Stored data entries:
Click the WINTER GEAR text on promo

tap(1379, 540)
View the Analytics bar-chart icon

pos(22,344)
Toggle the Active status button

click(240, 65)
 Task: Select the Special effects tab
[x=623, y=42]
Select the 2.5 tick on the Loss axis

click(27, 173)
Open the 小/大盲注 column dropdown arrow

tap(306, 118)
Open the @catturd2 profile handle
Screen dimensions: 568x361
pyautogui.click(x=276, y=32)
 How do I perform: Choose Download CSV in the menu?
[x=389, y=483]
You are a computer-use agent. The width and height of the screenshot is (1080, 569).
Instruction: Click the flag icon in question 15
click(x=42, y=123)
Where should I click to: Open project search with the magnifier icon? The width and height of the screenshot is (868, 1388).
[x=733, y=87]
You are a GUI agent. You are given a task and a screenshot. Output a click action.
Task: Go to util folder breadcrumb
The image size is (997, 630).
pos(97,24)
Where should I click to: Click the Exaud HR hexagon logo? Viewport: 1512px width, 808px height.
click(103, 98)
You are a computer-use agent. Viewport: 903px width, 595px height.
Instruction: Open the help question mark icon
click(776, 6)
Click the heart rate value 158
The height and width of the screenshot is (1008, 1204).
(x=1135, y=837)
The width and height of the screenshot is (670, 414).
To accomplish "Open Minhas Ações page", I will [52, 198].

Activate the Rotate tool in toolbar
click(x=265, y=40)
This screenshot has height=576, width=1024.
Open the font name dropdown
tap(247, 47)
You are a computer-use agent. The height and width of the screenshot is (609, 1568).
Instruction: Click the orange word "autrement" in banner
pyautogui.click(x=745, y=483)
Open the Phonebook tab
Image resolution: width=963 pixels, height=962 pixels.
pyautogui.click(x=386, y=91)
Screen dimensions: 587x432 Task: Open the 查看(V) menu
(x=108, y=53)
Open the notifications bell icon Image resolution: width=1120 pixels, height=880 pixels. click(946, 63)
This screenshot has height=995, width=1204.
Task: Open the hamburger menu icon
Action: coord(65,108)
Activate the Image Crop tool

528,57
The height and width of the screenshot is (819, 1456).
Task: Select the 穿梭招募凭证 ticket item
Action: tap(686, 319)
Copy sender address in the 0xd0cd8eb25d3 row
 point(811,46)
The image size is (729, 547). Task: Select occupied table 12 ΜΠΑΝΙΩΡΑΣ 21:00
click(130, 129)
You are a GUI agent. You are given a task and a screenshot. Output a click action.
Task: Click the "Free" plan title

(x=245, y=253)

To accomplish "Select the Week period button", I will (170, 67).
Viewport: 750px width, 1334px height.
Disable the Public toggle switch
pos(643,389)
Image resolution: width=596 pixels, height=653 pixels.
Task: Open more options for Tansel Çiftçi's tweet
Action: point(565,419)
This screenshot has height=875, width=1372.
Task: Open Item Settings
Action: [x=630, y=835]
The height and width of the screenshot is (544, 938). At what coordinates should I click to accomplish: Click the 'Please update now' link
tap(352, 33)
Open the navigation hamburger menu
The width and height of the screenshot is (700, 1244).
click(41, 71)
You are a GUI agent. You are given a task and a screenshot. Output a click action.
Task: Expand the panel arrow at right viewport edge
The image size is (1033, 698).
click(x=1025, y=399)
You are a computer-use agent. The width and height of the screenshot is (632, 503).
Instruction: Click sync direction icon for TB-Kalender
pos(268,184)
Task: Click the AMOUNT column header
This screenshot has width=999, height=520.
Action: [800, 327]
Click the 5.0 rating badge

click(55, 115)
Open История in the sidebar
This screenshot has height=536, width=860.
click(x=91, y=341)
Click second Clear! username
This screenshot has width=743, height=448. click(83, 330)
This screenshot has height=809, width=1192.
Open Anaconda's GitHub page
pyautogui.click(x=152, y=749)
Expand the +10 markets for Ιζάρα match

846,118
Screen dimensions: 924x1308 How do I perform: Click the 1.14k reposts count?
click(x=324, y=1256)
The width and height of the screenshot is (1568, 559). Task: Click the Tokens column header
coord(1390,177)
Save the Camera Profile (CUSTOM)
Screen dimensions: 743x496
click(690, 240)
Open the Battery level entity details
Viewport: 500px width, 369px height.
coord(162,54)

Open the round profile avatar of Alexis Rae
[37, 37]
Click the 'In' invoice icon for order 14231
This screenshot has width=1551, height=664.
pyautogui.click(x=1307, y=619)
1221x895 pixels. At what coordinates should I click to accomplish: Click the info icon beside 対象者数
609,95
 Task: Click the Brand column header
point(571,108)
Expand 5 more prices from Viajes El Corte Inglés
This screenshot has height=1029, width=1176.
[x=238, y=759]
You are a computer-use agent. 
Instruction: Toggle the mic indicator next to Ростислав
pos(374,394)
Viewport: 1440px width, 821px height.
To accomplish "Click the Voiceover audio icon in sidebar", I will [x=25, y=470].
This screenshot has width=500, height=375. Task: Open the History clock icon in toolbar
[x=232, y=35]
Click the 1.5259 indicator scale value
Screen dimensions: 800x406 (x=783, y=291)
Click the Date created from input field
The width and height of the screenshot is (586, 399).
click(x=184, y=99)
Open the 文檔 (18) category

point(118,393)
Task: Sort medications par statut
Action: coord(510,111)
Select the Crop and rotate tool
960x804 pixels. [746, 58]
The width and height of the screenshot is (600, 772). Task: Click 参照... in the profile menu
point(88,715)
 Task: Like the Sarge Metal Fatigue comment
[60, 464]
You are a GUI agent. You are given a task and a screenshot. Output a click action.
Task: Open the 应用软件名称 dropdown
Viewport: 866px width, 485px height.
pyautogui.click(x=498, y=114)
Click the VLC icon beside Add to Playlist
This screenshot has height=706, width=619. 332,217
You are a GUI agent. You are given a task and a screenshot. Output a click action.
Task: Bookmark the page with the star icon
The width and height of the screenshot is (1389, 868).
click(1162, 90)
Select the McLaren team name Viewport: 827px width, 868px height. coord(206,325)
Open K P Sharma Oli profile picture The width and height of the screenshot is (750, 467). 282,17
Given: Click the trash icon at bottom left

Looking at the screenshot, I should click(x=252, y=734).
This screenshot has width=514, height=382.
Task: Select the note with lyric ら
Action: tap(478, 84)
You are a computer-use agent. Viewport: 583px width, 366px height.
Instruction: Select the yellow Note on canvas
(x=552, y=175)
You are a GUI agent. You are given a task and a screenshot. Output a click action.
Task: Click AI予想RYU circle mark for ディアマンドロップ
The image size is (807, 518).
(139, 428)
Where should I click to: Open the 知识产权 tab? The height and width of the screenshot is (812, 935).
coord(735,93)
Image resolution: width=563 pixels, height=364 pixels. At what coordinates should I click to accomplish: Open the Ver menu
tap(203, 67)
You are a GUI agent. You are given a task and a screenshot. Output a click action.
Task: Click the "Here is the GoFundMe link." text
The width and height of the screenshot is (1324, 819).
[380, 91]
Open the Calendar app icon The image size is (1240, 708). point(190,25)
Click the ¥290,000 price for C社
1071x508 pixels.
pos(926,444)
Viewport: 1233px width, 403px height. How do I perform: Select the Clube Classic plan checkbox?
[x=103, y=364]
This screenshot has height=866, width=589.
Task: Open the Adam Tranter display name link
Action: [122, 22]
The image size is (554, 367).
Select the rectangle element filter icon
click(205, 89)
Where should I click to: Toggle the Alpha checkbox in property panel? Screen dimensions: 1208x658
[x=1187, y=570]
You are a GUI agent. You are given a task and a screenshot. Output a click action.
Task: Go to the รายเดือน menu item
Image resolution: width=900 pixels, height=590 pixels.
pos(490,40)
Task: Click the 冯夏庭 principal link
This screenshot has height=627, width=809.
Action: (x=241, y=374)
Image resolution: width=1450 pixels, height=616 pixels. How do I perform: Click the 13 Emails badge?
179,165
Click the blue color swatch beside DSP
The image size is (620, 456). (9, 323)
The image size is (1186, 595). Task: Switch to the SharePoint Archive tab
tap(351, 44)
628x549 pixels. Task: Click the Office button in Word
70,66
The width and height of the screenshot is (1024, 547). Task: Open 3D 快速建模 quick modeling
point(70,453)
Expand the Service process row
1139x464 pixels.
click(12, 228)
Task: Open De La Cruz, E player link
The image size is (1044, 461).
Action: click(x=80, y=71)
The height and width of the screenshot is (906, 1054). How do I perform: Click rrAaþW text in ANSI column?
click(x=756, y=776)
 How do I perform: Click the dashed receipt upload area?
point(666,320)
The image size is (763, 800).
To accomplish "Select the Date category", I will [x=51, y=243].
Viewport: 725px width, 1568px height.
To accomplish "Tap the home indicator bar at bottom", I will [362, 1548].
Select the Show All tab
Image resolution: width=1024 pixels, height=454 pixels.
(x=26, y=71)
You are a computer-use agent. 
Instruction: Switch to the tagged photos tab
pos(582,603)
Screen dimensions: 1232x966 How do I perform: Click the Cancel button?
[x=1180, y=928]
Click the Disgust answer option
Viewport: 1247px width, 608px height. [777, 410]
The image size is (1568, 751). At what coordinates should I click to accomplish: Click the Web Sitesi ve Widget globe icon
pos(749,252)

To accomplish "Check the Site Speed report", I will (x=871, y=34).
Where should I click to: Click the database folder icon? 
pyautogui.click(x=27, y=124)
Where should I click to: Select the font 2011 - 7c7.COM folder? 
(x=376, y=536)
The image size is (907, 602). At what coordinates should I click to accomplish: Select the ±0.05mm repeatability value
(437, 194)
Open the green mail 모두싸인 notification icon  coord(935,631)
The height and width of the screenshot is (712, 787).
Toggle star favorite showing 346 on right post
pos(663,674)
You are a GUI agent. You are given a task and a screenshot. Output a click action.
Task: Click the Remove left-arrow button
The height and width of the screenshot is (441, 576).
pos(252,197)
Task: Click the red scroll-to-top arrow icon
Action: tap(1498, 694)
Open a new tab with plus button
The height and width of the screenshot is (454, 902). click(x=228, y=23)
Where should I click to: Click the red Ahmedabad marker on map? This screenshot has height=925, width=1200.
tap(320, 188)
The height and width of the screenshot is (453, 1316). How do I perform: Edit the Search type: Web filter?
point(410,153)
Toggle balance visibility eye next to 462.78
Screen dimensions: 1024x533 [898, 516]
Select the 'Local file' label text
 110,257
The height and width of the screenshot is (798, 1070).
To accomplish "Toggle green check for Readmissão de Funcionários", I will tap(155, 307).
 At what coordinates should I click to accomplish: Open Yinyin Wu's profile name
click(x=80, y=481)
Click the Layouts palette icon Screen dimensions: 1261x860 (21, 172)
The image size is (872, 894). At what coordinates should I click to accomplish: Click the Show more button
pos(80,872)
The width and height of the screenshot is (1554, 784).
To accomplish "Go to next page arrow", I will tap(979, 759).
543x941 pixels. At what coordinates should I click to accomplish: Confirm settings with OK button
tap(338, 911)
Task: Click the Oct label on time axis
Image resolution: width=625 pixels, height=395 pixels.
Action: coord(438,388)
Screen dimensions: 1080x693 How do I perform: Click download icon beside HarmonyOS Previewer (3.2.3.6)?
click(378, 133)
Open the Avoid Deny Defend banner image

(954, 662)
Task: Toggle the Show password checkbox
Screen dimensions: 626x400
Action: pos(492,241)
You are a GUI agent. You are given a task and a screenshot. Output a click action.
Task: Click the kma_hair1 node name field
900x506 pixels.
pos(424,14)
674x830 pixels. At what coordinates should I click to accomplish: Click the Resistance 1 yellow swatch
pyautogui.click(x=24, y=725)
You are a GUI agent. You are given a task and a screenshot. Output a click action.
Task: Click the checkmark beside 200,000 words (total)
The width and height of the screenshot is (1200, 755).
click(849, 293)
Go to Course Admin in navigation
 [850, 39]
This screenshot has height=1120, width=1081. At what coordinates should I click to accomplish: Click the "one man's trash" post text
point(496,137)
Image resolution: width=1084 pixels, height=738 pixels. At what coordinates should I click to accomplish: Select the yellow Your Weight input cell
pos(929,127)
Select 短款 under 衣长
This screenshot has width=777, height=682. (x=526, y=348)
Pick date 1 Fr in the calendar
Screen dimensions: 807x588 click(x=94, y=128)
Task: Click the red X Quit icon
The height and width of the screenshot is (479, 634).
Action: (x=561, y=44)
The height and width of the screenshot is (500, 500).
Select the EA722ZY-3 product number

TASK PROMPT: Every line in the data that holds the string "green" should be returned.

ANSWER:
Open the green mail 모두싸인 notification icon  coord(935,631)
To accomplish "Toggle green check for Readmissão de Funcionários", I will tap(155, 307).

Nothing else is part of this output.